* **Selection**
---*---

The boy I danced with texts me and I ignore it. My phone dies, and I breathe a sigh of relief. He finds me in Terrace and I say I’ll be down in a minute and I have neither watch nor phone nor any desire to be around him so I stay here, on the collapsed arm of a couch, talking to high freshmen.

I leave with two friends and we sit in someone’s room until 6 a.m. talking about love and frustration and other topics we considered more important than sleep. I walk home in the rain, holding no one but the red umbrella I’ve somehow managed not to lose. I am alone. That night I have vivid dreams detailing a committed relationship to a beautiful, kind boy; it feels like I am planning in my sleep. When I wake up he is gone from me but it still feels like a possibility, not so much a dream as a portent; you could have this. I am greeted with text messages detailing everyone’s sexual exploits, and have nothing to add. “I had a dream about a perfect relationship,” I text a friend. “I woke up in someone else’s cum,” she replies.

***

Weeks later I am still thinking about what that boy said to me, either a misplaced compliment or conscious negging. The hunger in his whisper about how this good girl “goes wild,” what Freud would likely define as a classic Madonna-whore complex.

What I say to him is this: I do not go wild. I wanted to dance and you were the one who dropped cheesy pickup lines and pulled me up against a wall and followed me around the club.

You go wild. Some primitive and instinctive urge compels you to hunt. I am not one girl in the classroom and another on a dance floor; I can think about sex in lecture and contemplate Kant when your dick’s pressed up against my thigh. I do not want one thing in the daylight and another in the dark; I am not human in one setting and prey in the other. Just because something moves does not mean you have to chase it.

***

Recently, I brought this incident up with a group of guy friends. Our conversation turned to incidents on the Street. “I’ve never really seen anything that looked threatening,” noted one guy. The rest of them nodded in agreement.

“Are you kidding me?” I interjected. I explained what had happened to me a few weeks ago. I mentioned another incident when, while dancing at Ivy, a boy had attempted to put his hands down my pants. When I moved away, he yanked me towards him by the elbow, so fiercely that my head snapped back. I immediately went home with a friend, absolutely shaken.

“So just don’t go to those places,” the group of tall, fairly able-bodied friends told me. To these boys—open-minded, thoughtful, lovely people—it seemed very simple.

In that moment I was too frustrated to explain why they were wrong, so I will attempt that here. First, it is not my behavior that has to change. I am not going to stop dancing because of boys’ behavior. If I had been seriously violated in some way, I might reconsider, but the few minor events I’ve experienced do not take away from dozens of weekends spent having fun with my friends. Regardless, this is not the real problem with discounting these events. You don’t tell someone who’s been mugged to “just not go out on the street.” You prosecute the perpetuator of the crime, you attempt to understand why these acts occur.

---*---

* **Dataset excerpt**
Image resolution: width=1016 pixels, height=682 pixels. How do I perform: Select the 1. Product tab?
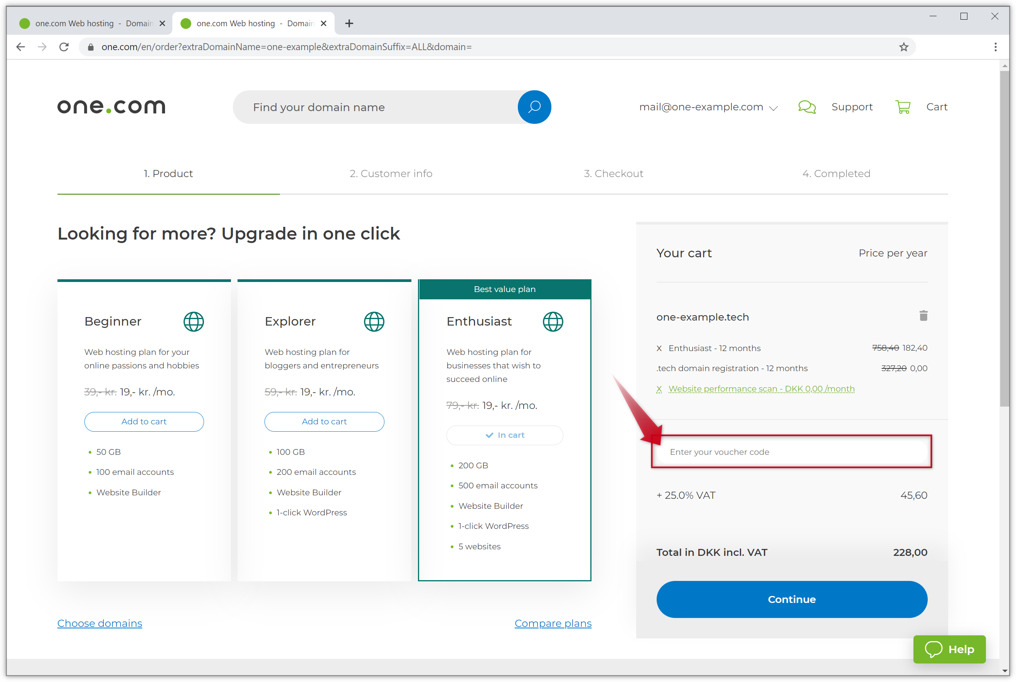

---*---

* **What is being asked**
Put this sentence from the essay on dancing and harassment into Spanish: "I am not going to stop dancing because of boys’ behavior." Work from the essay alone and leave the data out of it.

* **Expected answer**
No voy a dejar de bailar por el comportamiento de los chicos.